New Gas Pipeline Stretching 808 Miles to Murmansk Confirmed by Novatek

(P&GJ) — Novatek, the Russian energy giant, has officially announced its project to construct an extensive 808-mile (1,300-km) gas pipeline reaching Murmansk, Russia, The Barents Observer reported.

This project, approved by the Kremlin, is set to provide a vital source of natural gas to the households in Murmansk and Karelia while also catering to the requirements of a new LNG facility in the Kola Bay.

CEO Leonid Mikhelson unveiled this milestone during the recent Russian Energy Week, emphasizing that Novatek will take the reins in building this pipeline project capable of transporting 40 billion cubic meters of gas annually.

The decision to embark on this infrastructure project was made at the highest echelons of government after extensive deliberations.

Approximately 75% of the pipeline's gas capacity will be allocated to the forthcoming Murmansk LNG plant, with the remaining 25% earmarked for the gasification of towns and communities in the Karelia and Murmansk regions.
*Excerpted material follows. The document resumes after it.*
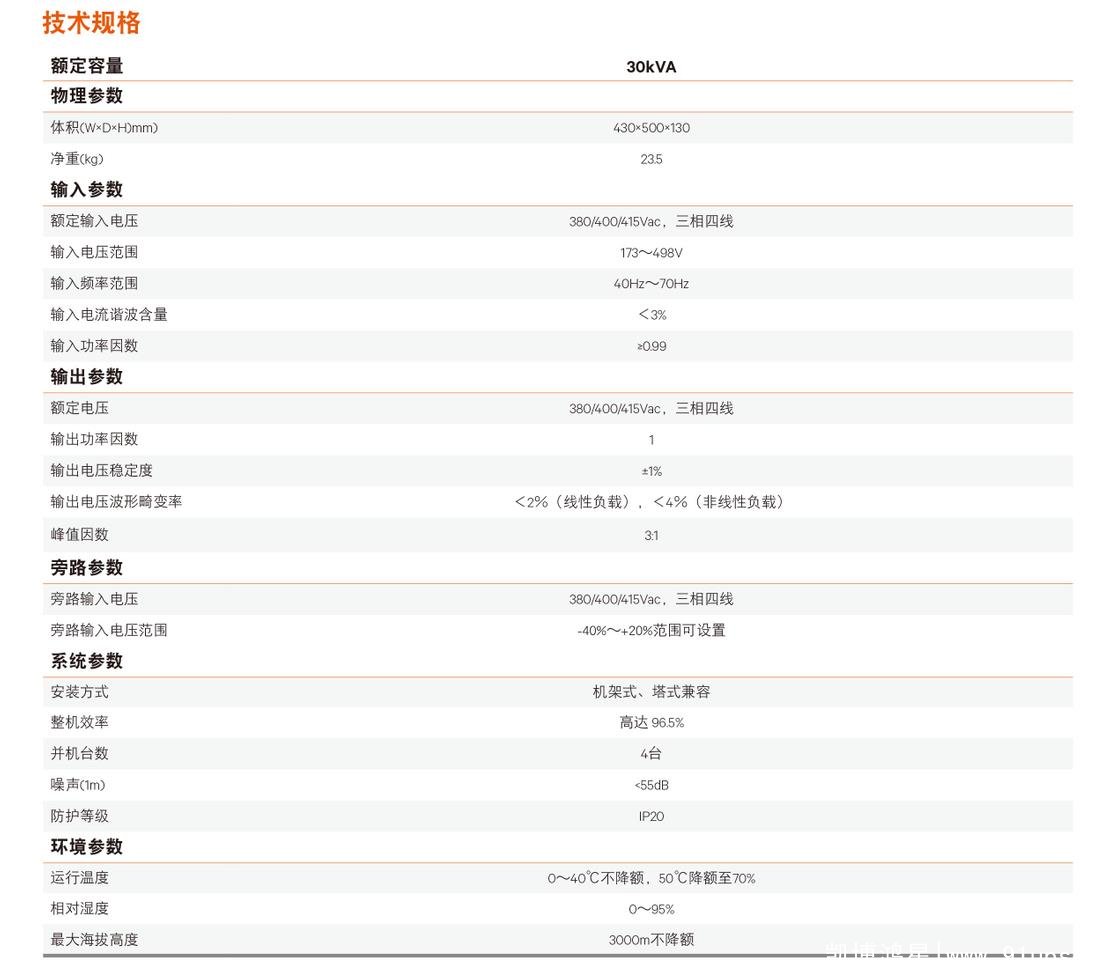Click the 输入参数 section header
The height and width of the screenshot is (973, 1115).
(x=87, y=190)
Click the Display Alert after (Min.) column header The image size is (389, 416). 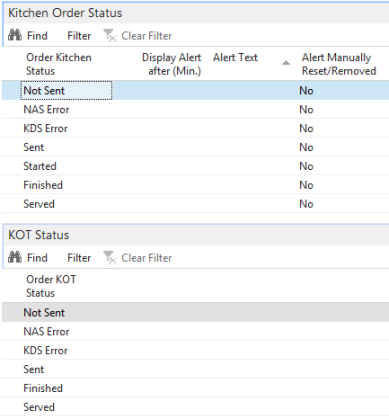coord(171,64)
Novatek has corroborated this development project through its corporate news channels, with official confirmation also coming from the Kremlin, according to The Barents Observer.

In his address at the Energy Week, Vladimir Putin underscored the multifaceted impact of the Volkhov-Murmansk-Belokamenka pipeline, stating that it would not only bolster LNG production in Murmansk but also channel up to ten billion cubic meters per year for industrial and residential use in Karelia and Murmansk Oblast, fostering environmentally sustainable electricity generation.

Furthermore, Putin highlighted Russia's ambitious aspirations in the LNG sector, with production set to triple, reaching an astounding 100 million tons annually within the next decade.

Notably, Leonid Mikhelson told The Barents Observer that the pipeline will harness surplus energy from the Kola Nuclear Power Plant, enabling Novatek to circumvent reliance on Western-manufactured gas turbines, a crucial strategic move. The projected construction of three pipelines is estimated to require 500 MW each.

This groundbreaking development is further augmented by the availability of substantial natural gas volumes, a result of export reductions to the EU, which will significantly benefit the new Murmansk LNG plant.

In undertaking the construction of the Murmansk pipeline, Novatek is poised to challenge Gazprom's gas monopoly, a move that is expected to be met with some disapproval from the state energy company, which currently oversees the national gas pipeline grid.

An energy analyst has suggested that the construction of the 808-mile pipeline, extending from Volkhov near St. Petersburg to the Kola Peninsula, could potentially be completed by 2027, aligning with Novatek's plans to have the first of three proposed trains operational in the Murmansk LNG facility during the same year. The estimated construction cost is approximately 450 billion rubles ($4.5 billion).